Two days after this incident, the appellant received a letter from McGrath suspending him temporarily, albeit with pay. The letter did not describe the reason for his suspension. On September 28, McGrath wrote another letter requesting the appellant to meet with her on September 30 “for purposes of an investigation concerning your conduct as a teacher.” She advised the appellant that he could invite a lawyer and/or a union representative to accompany him.
The appellant belonged to the Cambridge Teachers Association (CTA), the union that represented the relevant bargaining unit. He attended the September 30 session accompanied by Joseph Sullivan, an attorney who doubled in brass as president of the CTA. Immediately prior thereto, Sullivan learned from McGrath's secretary that both the meeting and the earlier suspension stemmed from the Application incident.
When the session began, McGrath informed the appellant that he would be charged with conduct unbecoming a teacher for having passed the Application to a female student.
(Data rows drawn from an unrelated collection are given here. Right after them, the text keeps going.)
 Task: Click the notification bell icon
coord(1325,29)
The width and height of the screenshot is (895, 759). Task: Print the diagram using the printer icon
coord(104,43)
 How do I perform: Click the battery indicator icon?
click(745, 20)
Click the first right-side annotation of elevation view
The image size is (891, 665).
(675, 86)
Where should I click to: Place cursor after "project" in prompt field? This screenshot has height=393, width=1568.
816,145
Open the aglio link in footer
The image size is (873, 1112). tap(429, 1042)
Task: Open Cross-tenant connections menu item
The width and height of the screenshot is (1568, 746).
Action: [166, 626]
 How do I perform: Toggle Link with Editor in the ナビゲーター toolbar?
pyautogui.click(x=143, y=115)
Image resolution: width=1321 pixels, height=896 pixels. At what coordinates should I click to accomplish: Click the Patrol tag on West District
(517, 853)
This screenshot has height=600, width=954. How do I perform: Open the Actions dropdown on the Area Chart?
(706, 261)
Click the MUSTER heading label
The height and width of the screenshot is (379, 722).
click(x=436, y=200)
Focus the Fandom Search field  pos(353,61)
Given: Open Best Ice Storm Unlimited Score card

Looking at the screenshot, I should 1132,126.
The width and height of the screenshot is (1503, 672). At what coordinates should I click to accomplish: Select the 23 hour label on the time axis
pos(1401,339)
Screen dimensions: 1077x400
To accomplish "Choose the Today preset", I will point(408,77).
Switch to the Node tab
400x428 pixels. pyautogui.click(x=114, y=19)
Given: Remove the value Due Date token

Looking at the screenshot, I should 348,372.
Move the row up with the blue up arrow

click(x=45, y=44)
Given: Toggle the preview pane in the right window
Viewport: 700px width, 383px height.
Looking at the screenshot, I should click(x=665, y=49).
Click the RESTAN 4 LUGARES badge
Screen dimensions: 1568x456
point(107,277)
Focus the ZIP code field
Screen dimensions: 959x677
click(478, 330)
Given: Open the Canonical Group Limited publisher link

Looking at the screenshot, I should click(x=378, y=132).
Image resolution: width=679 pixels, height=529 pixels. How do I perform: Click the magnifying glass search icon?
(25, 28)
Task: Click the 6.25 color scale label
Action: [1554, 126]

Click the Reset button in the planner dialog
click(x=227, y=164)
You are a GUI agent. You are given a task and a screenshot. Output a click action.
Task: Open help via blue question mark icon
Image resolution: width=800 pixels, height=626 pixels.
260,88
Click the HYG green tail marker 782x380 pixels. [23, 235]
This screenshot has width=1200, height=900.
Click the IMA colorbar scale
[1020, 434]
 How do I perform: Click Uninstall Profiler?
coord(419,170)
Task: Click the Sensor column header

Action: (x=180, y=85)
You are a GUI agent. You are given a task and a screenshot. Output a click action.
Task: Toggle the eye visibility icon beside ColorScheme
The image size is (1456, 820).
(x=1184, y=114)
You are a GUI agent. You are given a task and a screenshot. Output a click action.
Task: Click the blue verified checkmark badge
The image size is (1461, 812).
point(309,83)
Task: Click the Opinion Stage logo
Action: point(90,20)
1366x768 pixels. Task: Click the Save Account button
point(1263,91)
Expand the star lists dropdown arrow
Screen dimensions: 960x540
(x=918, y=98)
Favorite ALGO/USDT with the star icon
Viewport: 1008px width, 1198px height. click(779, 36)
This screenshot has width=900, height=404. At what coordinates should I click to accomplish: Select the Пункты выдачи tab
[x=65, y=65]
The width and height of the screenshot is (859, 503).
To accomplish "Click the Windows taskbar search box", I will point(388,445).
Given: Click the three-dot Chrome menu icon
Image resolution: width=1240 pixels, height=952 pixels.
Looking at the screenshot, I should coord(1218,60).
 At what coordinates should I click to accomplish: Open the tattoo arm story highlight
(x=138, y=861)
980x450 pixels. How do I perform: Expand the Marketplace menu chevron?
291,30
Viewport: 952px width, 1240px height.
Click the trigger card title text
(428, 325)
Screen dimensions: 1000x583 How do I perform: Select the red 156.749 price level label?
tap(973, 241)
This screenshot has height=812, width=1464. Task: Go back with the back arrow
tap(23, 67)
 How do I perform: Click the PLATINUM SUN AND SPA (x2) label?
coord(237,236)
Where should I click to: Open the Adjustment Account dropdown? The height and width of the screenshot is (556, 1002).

McGrath then showed the appellant statements made by several students describing the episode. Both McGrath and the School Committee's attorney interrogated the appellant about the incident. He readily admitted that he handed the Application to the pupil and explained that he had read no more than the title at that time. The audience ended on an ominous note: McGrath stated that she would suspend the appellant without pay and in all likelihood would discharge him.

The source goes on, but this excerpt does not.